I believe I found a bug in at least the 5.xx releases (tested with 5.14 and 5.20). Can someone verify my findings please. Following is the setup:
VoIP Phone (h.323) - Switch - Mikrotik Router - Switch - VoIP Gateway
Here the packet flow
- A call (media is initialized by the Gateway to the phone
Source Destination Protocol Info
Gateway Phone TCP src port 4139, dst port 1720, SYN
Phone Gateway TCP src port 1720, dst port 4139, SYN, ACK
Gateway Phone TCP src port 4139, dst port 1720, ACK
- Now they talk a little and than they hang up
Source Destination Protocol Info
Gateway Phone TCP src port 4139, dst port 1720, FIN, ACK
Phone Gateway TCP src port 1720, dst port 4139, FIN, ACK
The mikrotik is at this time in the tcp-time-wait-timeout state (default: 10s) - (from the wiki: maximal amount of time connection tracking entry will survive after having seen connection termination request (FIN) just after connection request (SYN) or having seen another termination request (FIN) from connection release initiator)
- now we call immediately again, and the gateway uses the same src port … which leads to the same connection tuple (source IP, source port, destination IP, destination port).
Source Destination Protocol Info
Gateway Phone TCP src port 4139, dst port 1720, SYN
Phone Gateway TCP src port 1720, dst port 4139, SYN, ACK
Gateway Phone TCP src port 4139, dst port 1720, ACK
But now the Phone is not able to send normal packets to the gateway back until the tcp-time-wait-timeout has run out.
You see following after the initial TCP handshake.
Source Destination Protocol Info
Gateway Phone TCP src port 4139, dst port 1720, h323: setup OpenLogicalChanel
Phone Gateway TCP src port 1720, dst port 4139, ACK
Phone Gateway TCP src port 1720, dst port 4139, h323: connect openLogicalChannel (Filtered by Microtik)
Phone Gateway TCP src port 1720, dst port 4139, resent, h323: connect openLogicalChannel (Filtered by Microtik)
Phone Gateway TCP src port 1720, dst port 4139, resent, h323: connect openLogicalChannel (Filtered by Microtik)
Phone Gateway TCP src port 1720, dst port 4139, resent, h323: connect openLogicalChannel
The last resent is after the fin packet time + tcp-time-wait-timeout seconds and reaches the gateway. I’ll decreased the tcp-time-wait-timeout to 1 second and the problem went away, as I was not able to dial so fast
. The same was true when deactivating connection tracking.

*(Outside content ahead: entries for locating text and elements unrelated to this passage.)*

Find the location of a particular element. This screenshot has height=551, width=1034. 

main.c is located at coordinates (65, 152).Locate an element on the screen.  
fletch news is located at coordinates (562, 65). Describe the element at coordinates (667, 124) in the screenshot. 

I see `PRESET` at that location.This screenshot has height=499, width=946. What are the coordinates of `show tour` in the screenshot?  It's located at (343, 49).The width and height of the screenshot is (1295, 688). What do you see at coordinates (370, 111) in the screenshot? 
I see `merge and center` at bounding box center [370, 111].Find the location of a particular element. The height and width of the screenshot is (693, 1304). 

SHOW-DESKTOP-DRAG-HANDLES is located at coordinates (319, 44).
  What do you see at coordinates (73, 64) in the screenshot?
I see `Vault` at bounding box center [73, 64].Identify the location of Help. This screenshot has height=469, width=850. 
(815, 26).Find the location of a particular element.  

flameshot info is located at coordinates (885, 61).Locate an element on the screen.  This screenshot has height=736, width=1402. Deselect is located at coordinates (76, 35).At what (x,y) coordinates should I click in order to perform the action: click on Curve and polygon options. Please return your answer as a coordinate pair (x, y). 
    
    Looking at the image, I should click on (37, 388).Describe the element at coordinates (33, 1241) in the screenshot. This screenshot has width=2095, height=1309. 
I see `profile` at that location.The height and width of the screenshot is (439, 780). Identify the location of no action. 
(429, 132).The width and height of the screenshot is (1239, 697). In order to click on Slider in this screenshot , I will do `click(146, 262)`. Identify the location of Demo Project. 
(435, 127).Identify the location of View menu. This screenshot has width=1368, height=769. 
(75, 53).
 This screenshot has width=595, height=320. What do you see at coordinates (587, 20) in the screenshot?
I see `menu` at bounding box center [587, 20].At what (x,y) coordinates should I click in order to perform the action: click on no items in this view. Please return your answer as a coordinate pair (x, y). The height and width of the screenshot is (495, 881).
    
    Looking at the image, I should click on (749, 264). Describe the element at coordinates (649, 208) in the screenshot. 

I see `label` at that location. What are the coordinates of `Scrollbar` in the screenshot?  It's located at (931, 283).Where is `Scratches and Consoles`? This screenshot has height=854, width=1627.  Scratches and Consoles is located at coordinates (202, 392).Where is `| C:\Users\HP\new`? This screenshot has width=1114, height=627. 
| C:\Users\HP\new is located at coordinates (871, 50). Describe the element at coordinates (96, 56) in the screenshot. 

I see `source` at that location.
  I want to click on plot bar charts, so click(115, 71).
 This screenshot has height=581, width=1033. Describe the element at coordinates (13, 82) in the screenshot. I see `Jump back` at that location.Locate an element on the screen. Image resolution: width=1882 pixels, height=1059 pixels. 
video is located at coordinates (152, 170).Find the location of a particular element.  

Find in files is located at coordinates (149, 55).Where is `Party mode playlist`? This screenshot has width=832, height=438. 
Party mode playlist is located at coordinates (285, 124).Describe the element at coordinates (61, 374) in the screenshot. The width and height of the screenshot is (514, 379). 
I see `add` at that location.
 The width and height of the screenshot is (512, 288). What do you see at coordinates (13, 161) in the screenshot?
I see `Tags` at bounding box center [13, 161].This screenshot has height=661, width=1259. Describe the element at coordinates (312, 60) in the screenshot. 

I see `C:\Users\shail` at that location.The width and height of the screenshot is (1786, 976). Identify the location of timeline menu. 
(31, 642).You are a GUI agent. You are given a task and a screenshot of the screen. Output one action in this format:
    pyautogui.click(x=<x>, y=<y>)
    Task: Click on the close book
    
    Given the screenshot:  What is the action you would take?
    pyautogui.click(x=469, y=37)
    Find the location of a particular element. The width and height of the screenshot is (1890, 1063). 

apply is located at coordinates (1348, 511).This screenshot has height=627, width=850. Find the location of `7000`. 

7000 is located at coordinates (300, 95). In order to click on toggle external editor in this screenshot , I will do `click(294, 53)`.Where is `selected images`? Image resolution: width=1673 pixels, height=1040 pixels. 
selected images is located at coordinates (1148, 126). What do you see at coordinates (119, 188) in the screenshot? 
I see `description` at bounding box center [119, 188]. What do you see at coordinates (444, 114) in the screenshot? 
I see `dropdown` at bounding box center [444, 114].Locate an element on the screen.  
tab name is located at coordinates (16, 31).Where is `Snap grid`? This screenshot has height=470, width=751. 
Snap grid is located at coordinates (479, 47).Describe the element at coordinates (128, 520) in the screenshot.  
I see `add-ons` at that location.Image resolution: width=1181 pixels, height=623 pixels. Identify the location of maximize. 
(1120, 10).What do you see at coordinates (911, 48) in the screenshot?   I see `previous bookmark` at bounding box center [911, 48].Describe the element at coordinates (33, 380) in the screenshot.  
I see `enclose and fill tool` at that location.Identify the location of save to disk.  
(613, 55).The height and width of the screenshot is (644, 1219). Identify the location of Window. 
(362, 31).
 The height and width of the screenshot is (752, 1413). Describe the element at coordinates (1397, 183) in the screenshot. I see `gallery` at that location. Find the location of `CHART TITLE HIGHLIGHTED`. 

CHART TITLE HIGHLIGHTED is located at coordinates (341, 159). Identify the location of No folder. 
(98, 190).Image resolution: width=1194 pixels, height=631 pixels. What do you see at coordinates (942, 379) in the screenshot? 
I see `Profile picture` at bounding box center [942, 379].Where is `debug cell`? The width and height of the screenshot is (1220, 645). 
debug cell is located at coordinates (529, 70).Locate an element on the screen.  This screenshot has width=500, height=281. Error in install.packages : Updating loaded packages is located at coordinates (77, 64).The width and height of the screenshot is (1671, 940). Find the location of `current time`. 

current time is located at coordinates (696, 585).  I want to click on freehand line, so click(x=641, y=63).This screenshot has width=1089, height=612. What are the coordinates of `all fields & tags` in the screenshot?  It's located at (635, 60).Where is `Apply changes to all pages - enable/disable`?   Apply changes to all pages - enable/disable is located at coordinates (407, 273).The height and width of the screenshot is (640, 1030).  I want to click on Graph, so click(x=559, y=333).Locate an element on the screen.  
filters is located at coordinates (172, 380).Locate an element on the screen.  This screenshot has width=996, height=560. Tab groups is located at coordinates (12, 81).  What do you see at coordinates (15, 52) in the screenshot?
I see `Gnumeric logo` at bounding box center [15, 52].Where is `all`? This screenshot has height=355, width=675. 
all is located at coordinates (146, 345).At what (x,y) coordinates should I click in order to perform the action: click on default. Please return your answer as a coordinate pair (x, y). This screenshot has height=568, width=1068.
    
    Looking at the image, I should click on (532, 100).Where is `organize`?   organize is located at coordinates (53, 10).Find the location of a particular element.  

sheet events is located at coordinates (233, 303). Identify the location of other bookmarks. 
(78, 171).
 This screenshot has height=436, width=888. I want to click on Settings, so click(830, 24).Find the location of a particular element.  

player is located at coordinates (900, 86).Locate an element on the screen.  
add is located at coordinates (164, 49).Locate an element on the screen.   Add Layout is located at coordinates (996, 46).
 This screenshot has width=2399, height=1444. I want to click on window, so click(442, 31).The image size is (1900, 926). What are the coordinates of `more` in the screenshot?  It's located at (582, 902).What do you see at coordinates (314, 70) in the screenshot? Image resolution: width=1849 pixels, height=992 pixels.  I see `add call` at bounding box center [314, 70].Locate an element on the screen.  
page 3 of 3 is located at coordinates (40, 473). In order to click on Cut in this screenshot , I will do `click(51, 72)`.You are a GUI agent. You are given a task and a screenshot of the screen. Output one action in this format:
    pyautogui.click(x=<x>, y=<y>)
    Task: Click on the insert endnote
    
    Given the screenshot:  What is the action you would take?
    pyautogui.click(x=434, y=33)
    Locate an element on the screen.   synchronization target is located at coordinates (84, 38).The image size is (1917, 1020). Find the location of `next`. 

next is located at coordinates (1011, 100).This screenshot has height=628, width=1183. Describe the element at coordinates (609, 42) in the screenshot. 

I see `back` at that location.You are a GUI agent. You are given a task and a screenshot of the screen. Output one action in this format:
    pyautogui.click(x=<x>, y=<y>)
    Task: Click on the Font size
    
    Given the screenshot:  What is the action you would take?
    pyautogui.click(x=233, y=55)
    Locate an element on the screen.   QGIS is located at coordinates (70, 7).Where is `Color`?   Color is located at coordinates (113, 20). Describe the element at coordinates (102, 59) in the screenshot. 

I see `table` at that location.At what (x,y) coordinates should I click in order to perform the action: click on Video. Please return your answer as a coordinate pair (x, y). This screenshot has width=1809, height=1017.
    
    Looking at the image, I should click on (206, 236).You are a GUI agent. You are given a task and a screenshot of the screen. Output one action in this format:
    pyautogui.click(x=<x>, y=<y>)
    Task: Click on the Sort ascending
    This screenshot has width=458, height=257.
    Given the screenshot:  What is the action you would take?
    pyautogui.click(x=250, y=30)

I searched through the netfilter mailling list and at some time there was an error in it which looks similar, even if to old
.
http://www.mail-archive.com/git-commits-head@vger.kernel.org/msg23313.html
With your description I could reproduce the bug and actually you were
completely right: the code above is incorrect. Somehow I was able to
misread RFC1122 and mixed the roles >> :
When a connection is >>closed actively<<, it MUST linger in
TIME-WAIT state for a time 2xMSL (Maximum Segment Lifetime).
However, it MAY >>accept<< a new SYN from the remote TCP to
reopen the connection directly from TIME-WAIT state, if it:
[…]
Update: I found following in the RFC1122: http://tools.ietf.org/html/rfc1122
When a connection is closed actively, it MUST linger in
TIME-WAIT state for a time 2xMSL (Maximum Segment Lifetime).
However, it MAY accept a new SYN from the remote TCP to
reopen the connection directly from TIME-WAIT state, if it:(1) assigns its initial sequence number for the new
connection to be larger than the largest sequence
number it used on the previous connection incarnation,
and(2) returns to TIME-WAIT state if the SYN turns out to be
an old duplicate.
I verified that the initial sequence number of the SYN Packet is larger than the last one from the gateway. And also the sequence number for the SYN,ACK packet is larger then the last from the phone. I deactivated for this the “relative sequence numbers” setting in Wireshark.
I can also provide packet traces, before and behind the router.